- REQUIREMENT -
Copy out the by-law passage below on trustee fees, the Chairman, and committees, word for word and in full.

- GIVEN TEXT -
Section 12.      Fees and Compensation of Trustees . Trustees and members of committees may receive such compensation, if any, for their services and such reimbursement of expenses as may be fixed or determined by resolution of the Trustees. This Section 12 of Article IV shall not be construed to preclude any Trustee from serving the Trust in any other capacity as an officer, agent, employee, or otherwise and receiving compensation for those services.

Section 13.      Chairman . The Trustees shall appoint a Trustee to serve as Chairman of the Board (“Chairman”). The Chairman shall serve at the pleasure of the Trustees and shall preside over meetings of the Trustees and exercise and perform such other powers and duties as may be from time to time assigned to him or her by the Trustees or prescribed by the Declaration of Trust or these By-Laws.

ARTICLE V - COMMITTEES

Section 1.      Committees of Trustees . The Trustees may by resolution designate one or more committees, each consisting of two (2) or more Trustees, to serve at the pleasure of the Trustees. The number composing such committees and the powers conferred upon the same shall be determined by the vote of a majority of the Trustees. The Trustees may abolish any such committee at any time in their sole discretion. Any committee to which the Trustees delegate any of their powers shall maintain records of its meetings and shall report its actions to the Trustees. The Trustees shall have the power to rescind any action of any committee, but no such rescission shall have retroactive effect. The Trustees shall have the power at any time to fill vacancies in the committees. The Trustees may delegate to these committees any of its powers, subject to the limitations of applicable law. The Trustees may designate one or more Trustees as alternate members of any committee who may replace any absent member at any meeting of the committee.

- COLLECTED MATERIAL -

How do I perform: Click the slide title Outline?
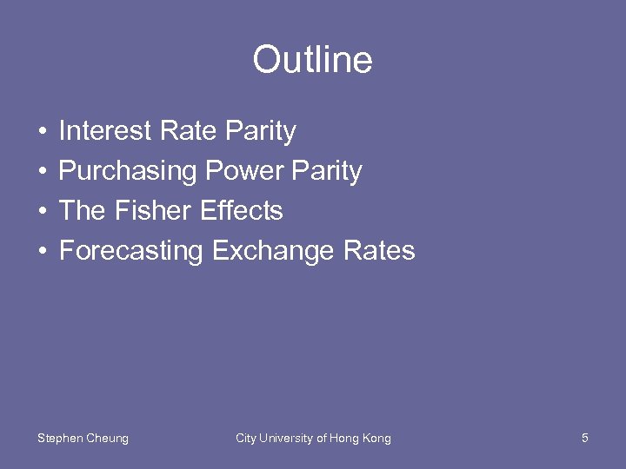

- SOLUTION FOR THIS EXERCISE -
Section 12.      Fees and Compensation of Trustees . Trustees and members of committees may receive such compensation, if any, for their services and such reimbursement of expenses as may be fixed or determined by resolution of the Trustees. This Section 12 of Article IV shall not be construed to preclude any Trustee from serving the Trust in any other capacity as an officer, agent, employee, or otherwise and receiving compensation for those services.

Section 13.      Chairman . The Trustees shall appoint a Trustee to serve as Chairman of the Board (“Chairman”). The Chairman shall serve at the pleasure of the Trustees and shall preside over meetings of the Trustees and exercise and perform such other powers and duties as may be from time to time assigned to him or her by the Trustees or prescribed by the Declaration of Trust or these By-Laws.

ARTICLE V - COMMITTEES

Section 1.      Committees of Trustees . The Trustees may by resolution designate one or more committees, each consisting of two (2) or more Trustees, to serve at the pleasure of the Trustees. The number composing such committees and the powers conferred upon the same shall be determined by the vote of a majority of the Trustees. The Trustees may abolish any such committee at any time in their sole discretion. Any committee to which the Trustees delegate any of their powers shall maintain records of its meetings and shall report its actions to the Trustees. The Trustees shall have the power to rescind any action of any committee, but no such rescission shall have retroactive effect. The Trustees shall have the power at any time to fill vacancies in the committees. The Trustees may delegate to these committees any of its powers, subject to the limitations of applicable law. The Trustees may designate one or more Trustees as alternate members of any committee who may replace any absent member at any meeting of the committee.